The beauty industry is a multi-billion dollar one, and it does take a certain amount of know-how in order to make a splash in this highly competitive, albeit rewarding and lucrative industry. Grace Choi was at Harvard Business School when she decided that she would do something to introduce a disruption in the beauty industry. After doing her fair bit of research, she realized that beauty brands create prior to marking up their products by a whole lot through the mixing of plenty of colors.
Choi shared at TechCrunch Disrupt earlier this week, “The makeup industry makes a whole lot of money on a whole lot of bulls**t. They charge a huge premium on something that tech provides for free.
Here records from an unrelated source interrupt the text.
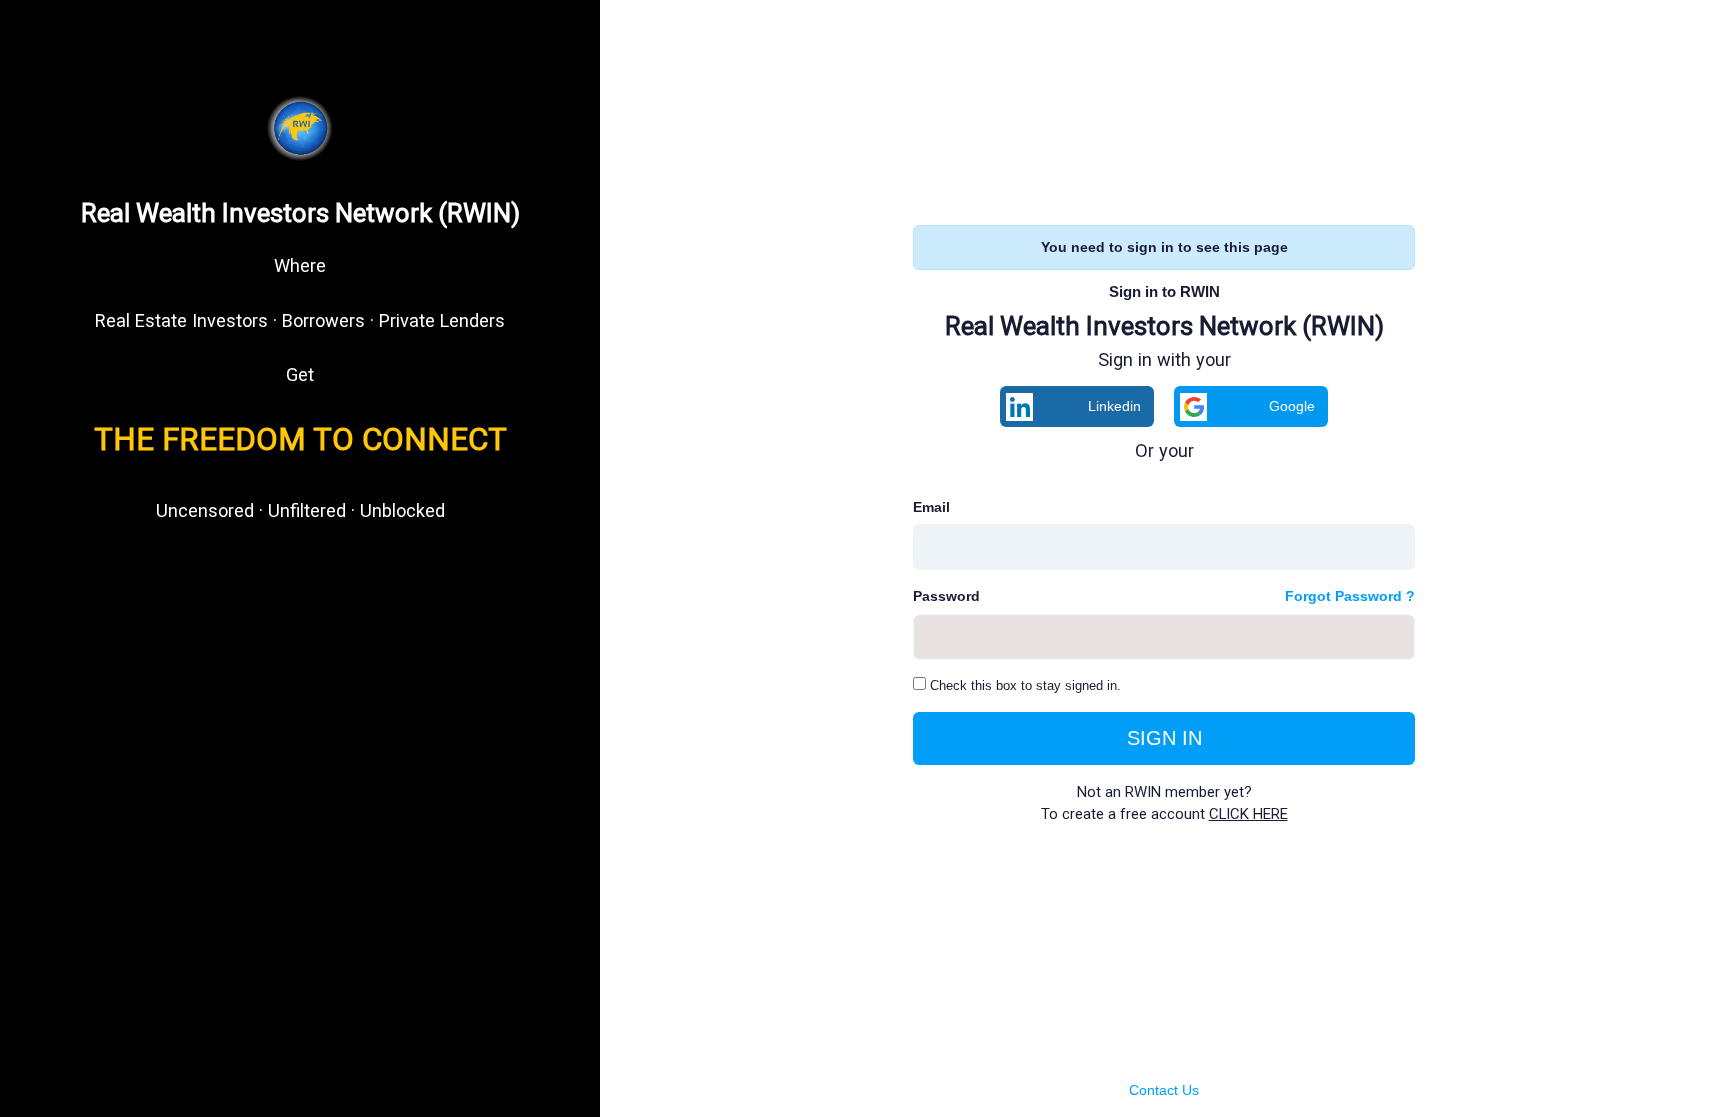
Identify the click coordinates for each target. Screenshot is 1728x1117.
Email (931, 507)
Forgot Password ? (1350, 596)
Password (946, 596)
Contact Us (1164, 1090)
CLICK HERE (1248, 814)
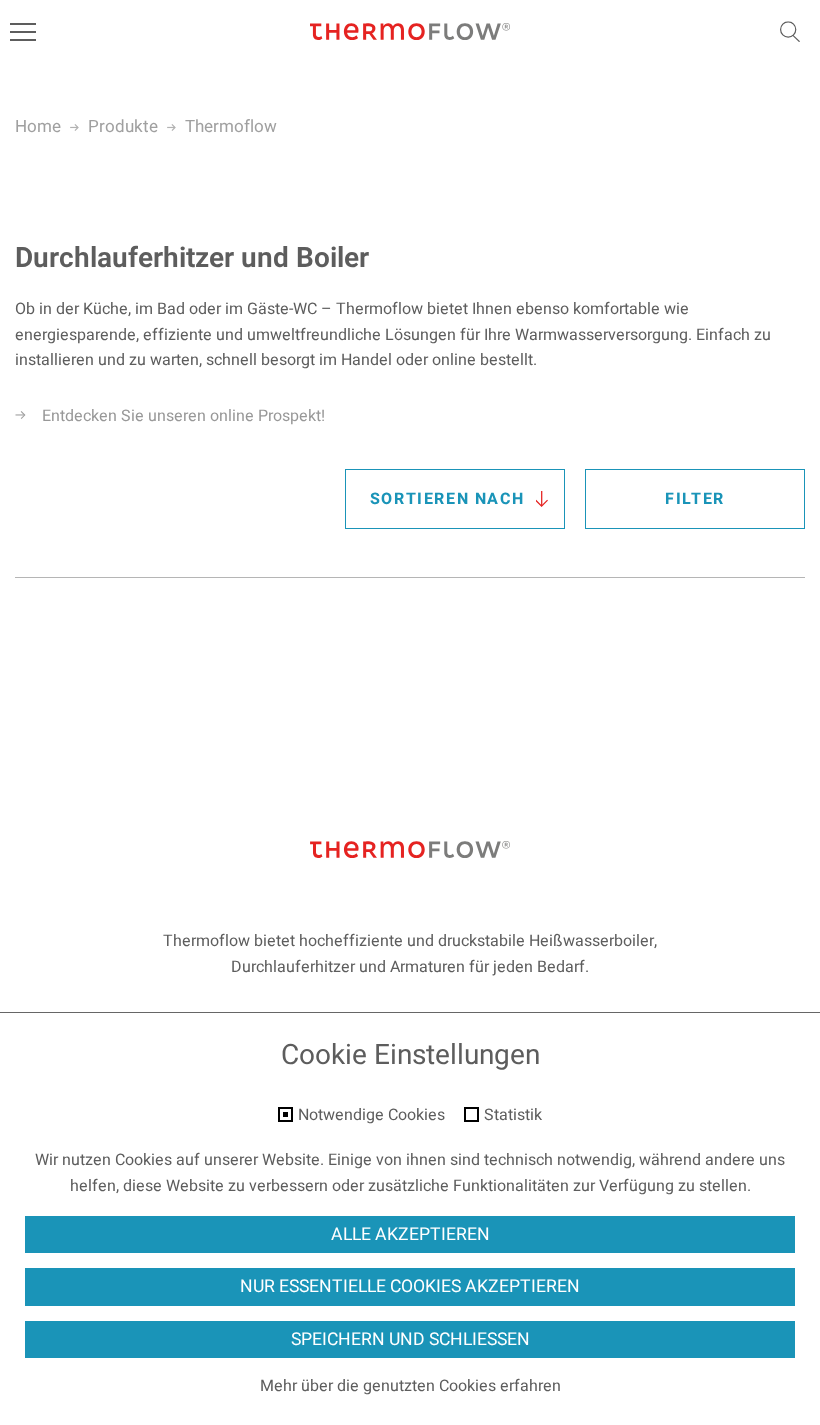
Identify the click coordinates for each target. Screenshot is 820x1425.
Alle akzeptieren (410, 1234)
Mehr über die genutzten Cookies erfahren (410, 1386)
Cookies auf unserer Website (217, 1160)
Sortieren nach (447, 499)
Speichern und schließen (410, 1339)
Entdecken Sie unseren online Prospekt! (183, 416)
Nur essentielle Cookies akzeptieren (410, 1286)
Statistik (513, 1116)
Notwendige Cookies (371, 1116)
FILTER (695, 499)
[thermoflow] (410, 32)
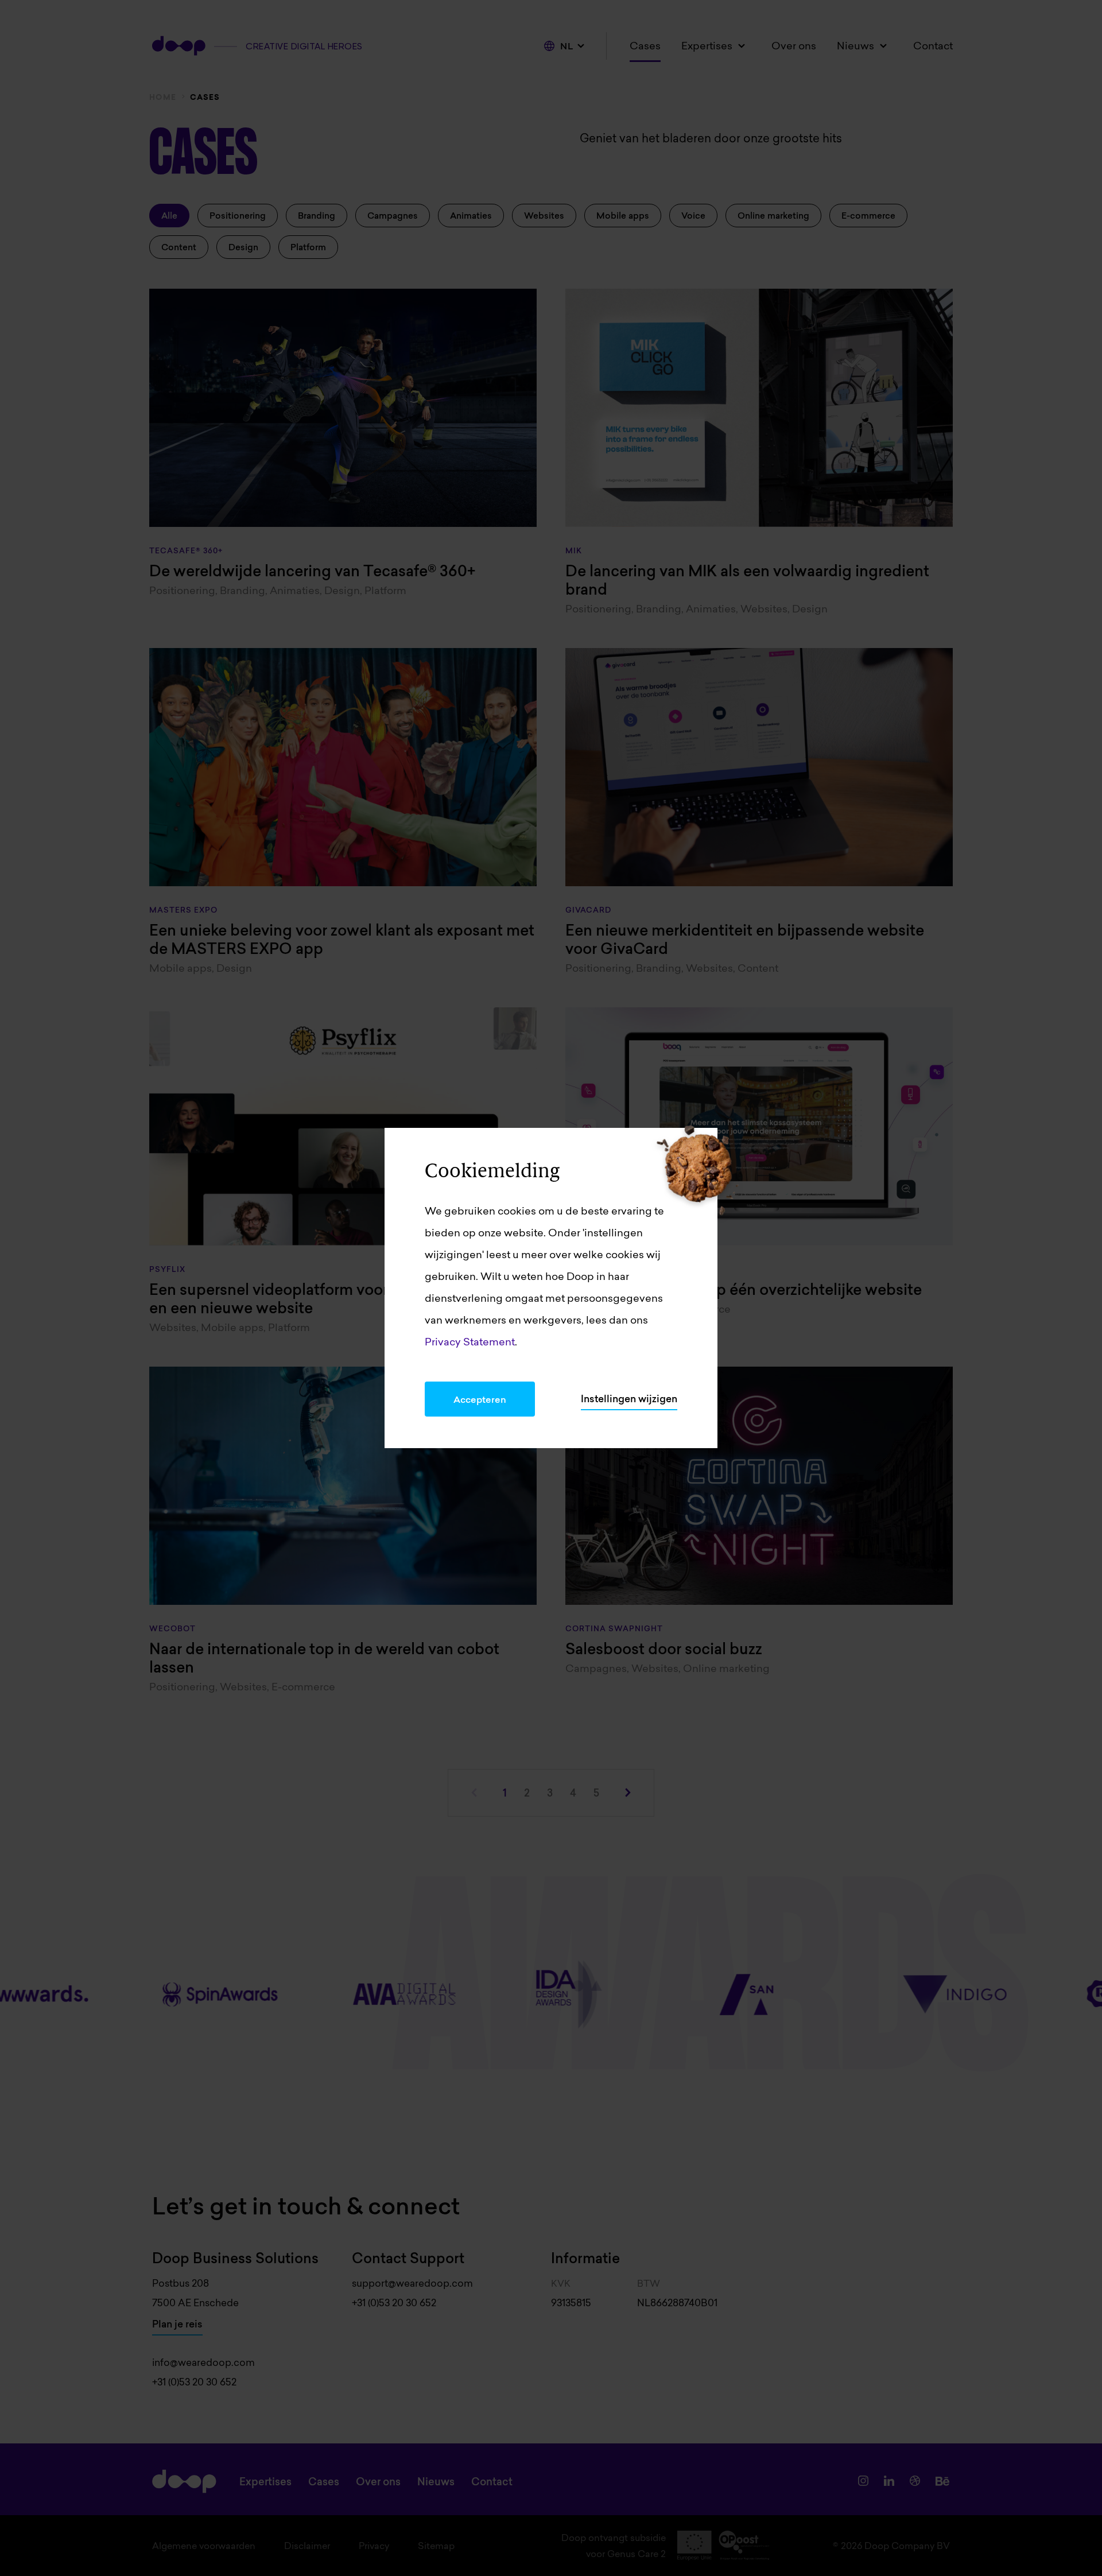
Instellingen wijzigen (629, 1399)
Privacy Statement (470, 1341)
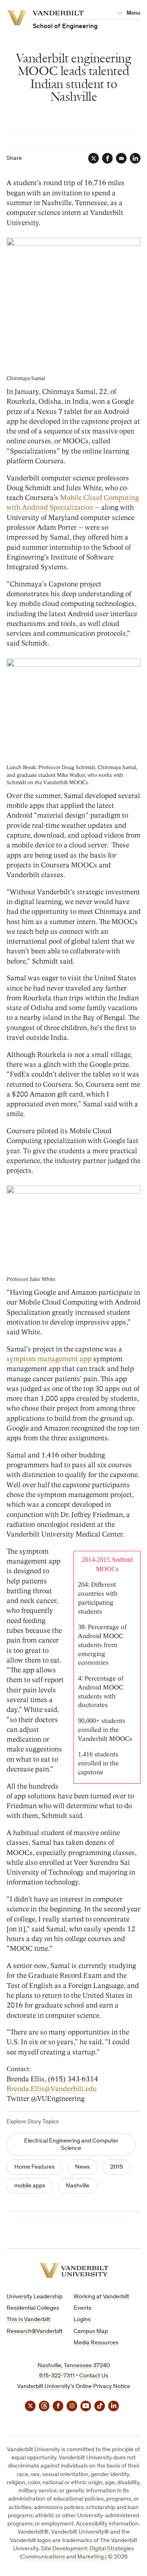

That one thing is color.”
Choi is referring to widely available color printers that anyone can own, where the ink used would be the same kind of ink that makeup companies use in their products. According to Choi, this ink has also been approved by the FDA. This has led her to develop a mini home printer known as Mink which will cost $300 a pop, enabling just about anyone to print their own makeup after obtaining the color code off color photos on the Internet.
In her demonstration, Choi first selected a color that she would like to print (her machine churns out creamy lipsticks or powdery eye shadows) via the color picker, and pasted the hex code of that color from Microsoft Paint or Photoshop into a new document. Print that color in the same manner that you would do when you print a normal document on the computer, and in Choi’s demonstration, she decided to print her very own pink eye shadow.
I wonder what the beauty industry has to say about Mink – I believe that there will be some sort of counter campaign should Mink actually take off in a big way.